The Courier & Advertiser (Fife Edition)
Surfers ‘three times likelier to carry e coli than non-surfers’
Findings have implications for antimicrobial resistance
Surfers are three times more likely to have antibiotic resistant E coli in their guts than non-surfers, a study has revealed.
Surfers swallow 10 times more sea water than sea swimmers, and scientists wanted to find out if that made them more vulnerable to bacteria that pollute seawater, and whether those bacteria are resistant to antibiotics.
The Beach Bums study saw a team at Exeter University ask 300 people, half of whom regularly surf the UK’s coastline, to take rectal swabs.
They then compared the faecal samples to assess whether the surfers’ guts contained E coli bacteria that were able to grow in the presence of Cefotaxime, an antibiotic used to treat a number of bacterial infections.
Cefotaxime has previously been prescribed to kill off these bacteria, but some have acquired genes that enable them to survive this treatment.
The study, published in the journal Environment International, found 13 of 143 (9%) of surfers were colonised by these resistant bacteria, compared with four out of 130 (3%) of non-surfers swabbed.
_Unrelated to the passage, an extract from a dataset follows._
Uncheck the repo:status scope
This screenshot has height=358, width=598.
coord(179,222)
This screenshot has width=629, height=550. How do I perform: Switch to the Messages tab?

That meant the bacteria would continue to grow even if treated with cefotaxime.
Researchers found regular surfers were four times as likely to harbour bacteria that contain mobile genes that make bacteria resistant to the antibiotic.
They said this was significant because the genes can be passed between bacteria, potentially spreading the ability to resist antibiotic treatment between bacteria.
The World Health Organisation has described antimicrobial resistance as a “global health emergency,” with health experts warning that resistance to antimicrobial drugs could cause a bigger threat to mankind than cancer.
Dr Anne Leonard, of Exeter University, said: “We urgently need to know more about how humans are exposed to these bacteria and how they colonise our guts.”